### GIVEN TEXT ###

In a study by Baker and Baker (2003), subjects performed a simple hold-ramp-hold task after administration of diazepam, a benzodiazepine that enhances inhibitory post-synaptic potentials via GABAA receptors. While the amplitude of EEG beta power doubled in size, corticospinal coherence remained unaffected and even showed a slight decrease. In a subsequent study it was shown that the antiepileptic drug carbamazepine has an opposite effect: corticospinal synchronization is boosted while cortical power remains unaffected (Riddle et al., 2004). However, in this case the EMG power was also increased, which according to the authors might have occurred due to altered properties of muscle spindle afferents.
Whether or not corticospinal synchronization can be modulated independently of spectral power under natural conditions remains to be seen (see Figure 1). Given the time-locked firing of PTNs during episodes of increased beta oscillations, one may expect a strong dependence of corticospinal synchronization on cortical power. Then, synchronization readily occurs when MNs respond to the oscillatory input they receive. As outlined in more detail below, however, we consider this view an oversimplification because the contribution of afferent pathways is ignored.
Figure 1. Evidence for independent modulations in cortical power and corticospinal synchronization? EEG and hand muscle EMG were recorded during a pre-cued reaction time task with either the left or right hand as response hand (van Wijk et al., 2009). During the interval between pre-cue and stimulus, which required static force production, significant beta band coherence between the EMG and sensors overlying the contralateral motor cortex was observed (left panels). The same electrodes showed a brief cue-related drop in spectral power (middle panels). Looking at the different time courses for power, corticospinal coherence, and corticospinal relative phase uniformity [also referred to as “phase-locking index” (Mardia, 1972; Lachaux et al., 1999)], the modulations in the pre-cue–stimulus interval could be decomposed into a slow, sustained modulation and the linearly superimposed brief cue-related drop (right panels). Remarkably, corticospinal phase uniformity only showed a sustained modulation, suggesting that the cue-related drop was not transferred to the spinal cord. On the other hand, corticospinal coherence explicitly depends on spectral power and was hence unable to discriminate between the different modulations in cortical and corticospinal synchronization. Alternatively, the cue-related drop might originate from nearby cortical sources that do not have projections to the spinal cord. For more details, see van Wijk et al. (2008).
Mere Entrainment or Interaction via Afferents?
Corticospinal synchronization can emerge through a uni-directional coupling from cortex to spinal cord. Such synchronization implies that MN activity is entrained by efferent cortical activity. On the other hand, cortical motor areas do receive strong input from the periphery either via the somatosensory cortex or projections from thalamic nuclei (Lemon and Vanderburg, 1979). This information may be used to adjust the cortical drive depending on the current motor state. Hints at a more involved mechanism of corticospinal synchronization can be obtained by estimating the according phase delay. In the case of a sole efferent drive, a fixed delay should be present that corresponds to the time it takes for an action potential to travel from the cortex to its target MN. This means that the phase delay would increase linearly with frequency. Although some experimental findings favor this view (Gross et al., 2000), the phase delay in question has been found to be too short compared to physiological conduction times (Salenius et al., 1997; Brown et al., 1998; Mima et al., 2000b; Riddle and Baker, 2005; Houweling et al., 2010b), to contain both leading and lagging features relative to cortical activity (Muthuraman et al., 2008; Williams et al., 2009), or to be constant (Halliday et al., 1998; Riddle and Baker, 2005).

###

• [COMPLETE THE FOLLOWING]:
1 - In the corticospinal synchronization text, what effect did carbamazepine have on corticospinal synchronization?
2 - From the corticospinal synchronization text, write out the passage that begins at the words "In a study by" and stops after "muscle spindle afferents.".
3 - Extend the passage on corticospinal synchronization, starting after its last sentence.

### DATASET CONTENT ###

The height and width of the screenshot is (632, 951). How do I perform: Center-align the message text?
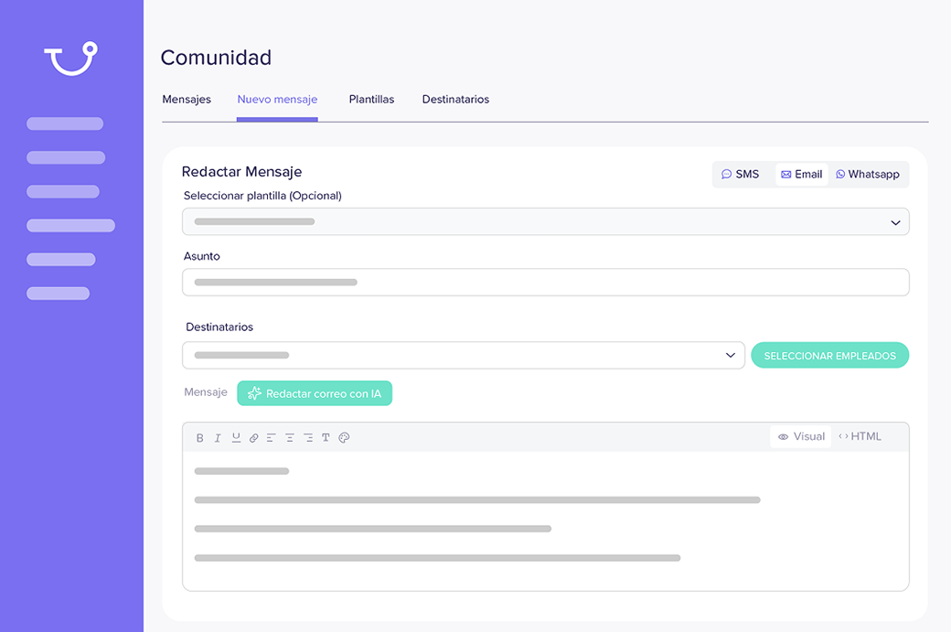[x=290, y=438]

###
### DATASET CONTENT ###

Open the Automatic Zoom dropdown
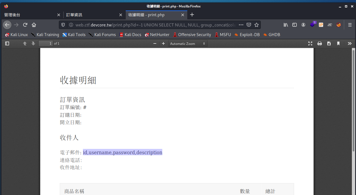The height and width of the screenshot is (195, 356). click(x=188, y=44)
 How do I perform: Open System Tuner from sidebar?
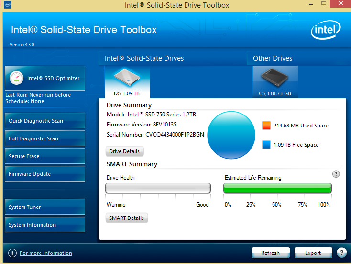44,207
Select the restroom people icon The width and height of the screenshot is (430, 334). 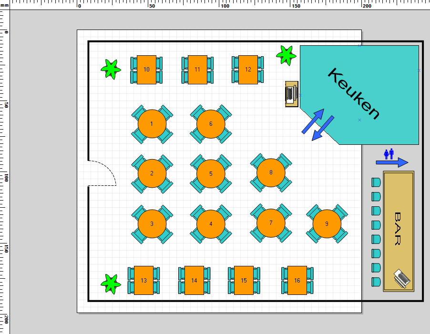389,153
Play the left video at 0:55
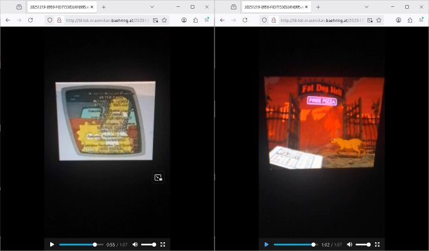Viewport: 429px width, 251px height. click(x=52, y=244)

###

• [ANSWERS BELOW]:
1 - It boosted corticospinal synchronization, while cortical power stayed unaffected.

2 -
In a study by Baker and Baker (2003), subjects performed a simple hold-ramp-hold task after administration of diazepam, a benzodiazepine that enhances inhibitory post-synaptic potentials via GABAA receptors. While the amplitude of EEG beta power doubled in size, corticospinal coherence remained unaffected and even showed a slight decrease. In a subsequent study it was shown that the antiepileptic drug carbamazepine has an opposite effect: corticospinal synchronization is boosted while cortical power remains unaffected (Riddle et al., 2004). However, in this case the EMG power was also increased, which according to the authors might have occurred due to altered properties of muscle spindle afferents.

3 -
This mishmash is not the only reason that to date there is no real consensus about the contribution of afferent pathways to corticospinal synchronization. Support for a role of afferent feedback comes from a study by Riddle and Baker (2005), which showed that increasing corticospinal conduction times induced via arm cooling resulted in a decrease in corticospinal coherence that cannot be explained by a change in efferent drive only. The reported additional time delay between cortex and spinal cord due to arm cooling was twice the conduction time in one direction, suggesting that bi-directional pathways contributed to the generation of coherence. In contrast, Gerloff et al. (2006) ruled out any contribution from sensory pathways in a patient population with interhemispheric reorganization of motor areas due to pyramidal tract lesions. In these patients, the other hemisphere had substituted the function of M1 in the affected hemisphere, but not that of S1. Due to the clear spatial separation between S1 and M1, the origin of corticospinal coherence could be pinpointed to M1.
The direction of information flow between cortex and spinal cord can also be inferred using directionality measures like Granger causality and the directed transfer function (for alternative measures see, e.g., Nolte et al., 2008; Muskulus et al., 2009). Mima et al. (2001) found the efferent coherence from cortex to spinal cord to be larger than in the opposite direction, although afferent coherence was still significant (Tsujimoto et al., 2009). Witham et al. (2011) even reported a stronger coherence in the afferent direction in a subpopulation of subjects. Gross et al. (2002) looked at the directionality of synchronization between sensorimotor cortex and the EMG for the 6–9 Hz discontinuities that can be observed during smooth movements. Using source analysis, they showed that the sign of directionality reversed around the central sulcus, with predominantly efferent coupling for the motor cortex and afferent coupling for the somatosensory cortex. Oscillatory activity also appears to be present in the firing of group Ia afferents that carry information about changes in muscle fiber length (Baker et al., 2006). Brovelli et al. (2004) reported directional beta band coherence from somatosensory cortex to primary motor cortex. These mechanisms could in fact serve to close the feedback loop to the motor cortex and allow for sensorimotor integration. If so, corticospinal synchronization constitutes an intricate mechanism for improving motor performance by means of a bi-directional coupling between cortex and spinal cord rather than a mere reflection of an efferent drive.
Obviously, contralateral primary motor cortex is not the only brain region that is involved in motor control. Depending on the task at hand, premotor, parietal, subcortical, and cerebellar areas are active in both contra- and ipsilateral hemispheres. Given the abundant evidence for synchronization between motor cortex and spinal cord, it can be expected that similar mechanisms also mediate communication between these areas. Studying these mechanisms is a challenge: whereas the distance between motor cortex and limb muscles is large enough to avoid interference of neural activity in the recorded signals, the activity of different brain regions is more difficult to discriminate with non-invasive techniques.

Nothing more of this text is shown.